*RECORDS TO USE*:
+===+
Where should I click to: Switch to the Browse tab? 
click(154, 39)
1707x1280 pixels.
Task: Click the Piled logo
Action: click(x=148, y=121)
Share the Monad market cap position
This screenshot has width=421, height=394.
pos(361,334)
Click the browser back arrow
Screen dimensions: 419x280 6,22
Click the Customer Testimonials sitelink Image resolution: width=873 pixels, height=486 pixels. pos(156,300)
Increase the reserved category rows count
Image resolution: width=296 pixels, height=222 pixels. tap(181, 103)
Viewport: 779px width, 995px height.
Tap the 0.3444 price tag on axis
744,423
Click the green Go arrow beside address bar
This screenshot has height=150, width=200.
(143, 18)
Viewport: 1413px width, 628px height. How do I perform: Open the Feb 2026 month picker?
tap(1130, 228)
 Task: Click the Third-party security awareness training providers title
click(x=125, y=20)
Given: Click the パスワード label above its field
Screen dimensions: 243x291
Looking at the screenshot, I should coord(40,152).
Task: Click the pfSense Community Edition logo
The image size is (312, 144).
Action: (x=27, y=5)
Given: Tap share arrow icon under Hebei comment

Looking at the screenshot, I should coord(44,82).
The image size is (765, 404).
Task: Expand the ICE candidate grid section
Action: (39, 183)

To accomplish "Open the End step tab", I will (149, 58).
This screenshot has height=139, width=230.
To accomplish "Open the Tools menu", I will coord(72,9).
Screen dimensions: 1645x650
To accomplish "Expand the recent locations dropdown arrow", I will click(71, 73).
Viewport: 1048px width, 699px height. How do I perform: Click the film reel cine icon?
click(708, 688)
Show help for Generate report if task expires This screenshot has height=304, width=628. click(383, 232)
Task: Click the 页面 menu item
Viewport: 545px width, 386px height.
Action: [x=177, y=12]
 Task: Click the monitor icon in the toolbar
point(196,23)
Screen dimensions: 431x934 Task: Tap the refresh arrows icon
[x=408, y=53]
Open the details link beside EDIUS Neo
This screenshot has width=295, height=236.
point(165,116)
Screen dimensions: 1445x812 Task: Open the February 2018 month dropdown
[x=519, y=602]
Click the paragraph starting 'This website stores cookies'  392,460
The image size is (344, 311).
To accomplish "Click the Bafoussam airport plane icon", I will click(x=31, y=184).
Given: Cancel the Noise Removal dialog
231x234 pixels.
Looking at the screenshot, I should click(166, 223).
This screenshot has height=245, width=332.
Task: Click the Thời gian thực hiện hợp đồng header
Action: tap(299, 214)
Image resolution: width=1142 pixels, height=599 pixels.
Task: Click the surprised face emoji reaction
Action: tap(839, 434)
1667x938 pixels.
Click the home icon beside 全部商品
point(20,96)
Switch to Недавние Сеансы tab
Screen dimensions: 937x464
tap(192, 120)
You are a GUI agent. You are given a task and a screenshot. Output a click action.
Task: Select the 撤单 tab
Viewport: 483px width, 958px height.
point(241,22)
+===+
*EXERCISE TASK*: Write out all of the material again, substituting "Window" for every "Viewport" and leaving everything else unchanged.

*SOLVED EXERCISE*:
Where should I click to: Switch to the Browse tab? 
click(154, 39)
1707x1280 pixels.
Task: Click the Piled logo
Action: click(x=148, y=121)
Share the Monad market cap position
This screenshot has width=421, height=394.
pos(361,334)
Click the browser back arrow
Screen dimensions: 419x280 6,22
Click the Customer Testimonials sitelink Image resolution: width=873 pixels, height=486 pixels. pos(156,300)
Increase the reserved category rows count
Image resolution: width=296 pixels, height=222 pixels. tap(181, 103)
Window: 779px width, 995px height.
Tap the 0.3444 price tag on axis
744,423
Click the green Go arrow beside address bar
This screenshot has height=150, width=200.
(143, 18)
Window: 1413px width, 628px height. How do I perform: Open the Feb 2026 month picker?
tap(1130, 228)
 Task: Click the Third-party security awareness training providers title
click(x=125, y=20)
Given: Click the パスワード label above its field
Screen dimensions: 243x291
Looking at the screenshot, I should coord(40,152).
Task: Click the pfSense Community Edition logo
The image size is (312, 144).
Action: (x=27, y=5)
Given: Tap share arrow icon under Hebei comment

Looking at the screenshot, I should coord(44,82).
The image size is (765, 404).
Task: Expand the ICE candidate grid section
Action: (39, 183)

To accomplish "Open the End step tab", I will (149, 58).
This screenshot has height=139, width=230.
To accomplish "Open the Tools menu", I will coord(72,9).
Screen dimensions: 1645x650
To accomplish "Expand the recent locations dropdown arrow", I will click(71, 73).
Window: 1048px width, 699px height. How do I perform: Click the film reel cine icon?
click(708, 688)
Show help for Generate report if task expires This screenshot has height=304, width=628. click(383, 232)
Task: Click the 页面 menu item
Window: 545px width, 386px height.
Action: [x=177, y=12]
 Task: Click the monitor icon in the toolbar
point(196,23)
Screen dimensions: 431x934 Task: Tap the refresh arrows icon
[x=408, y=53]
Open the details link beside EDIUS Neo
This screenshot has width=295, height=236.
point(165,116)
Screen dimensions: 1445x812 Task: Open the February 2018 month dropdown
[x=519, y=602]
Click the paragraph starting 'This website stores cookies'  392,460
The image size is (344, 311).
To accomplish "Click the Bafoussam airport plane icon", I will click(x=31, y=184).
Given: Cancel the Noise Removal dialog
231x234 pixels.
Looking at the screenshot, I should click(166, 223).
This screenshot has height=245, width=332.
Task: Click the Thời gian thực hiện hợp đồng header
Action: tap(299, 214)
Image resolution: width=1142 pixels, height=599 pixels.
Task: Click the surprised face emoji reaction
Action: tap(839, 434)
1667x938 pixels.
Click the home icon beside 全部商品
point(20,96)
Switch to Недавние Сеансы tab
Screen dimensions: 937x464
tap(192, 120)
You are a GUI agent. You are given a task and a screenshot. Output a click action.
Task: Select the 撤单 tab
Window: 483px width, 958px height.
point(241,22)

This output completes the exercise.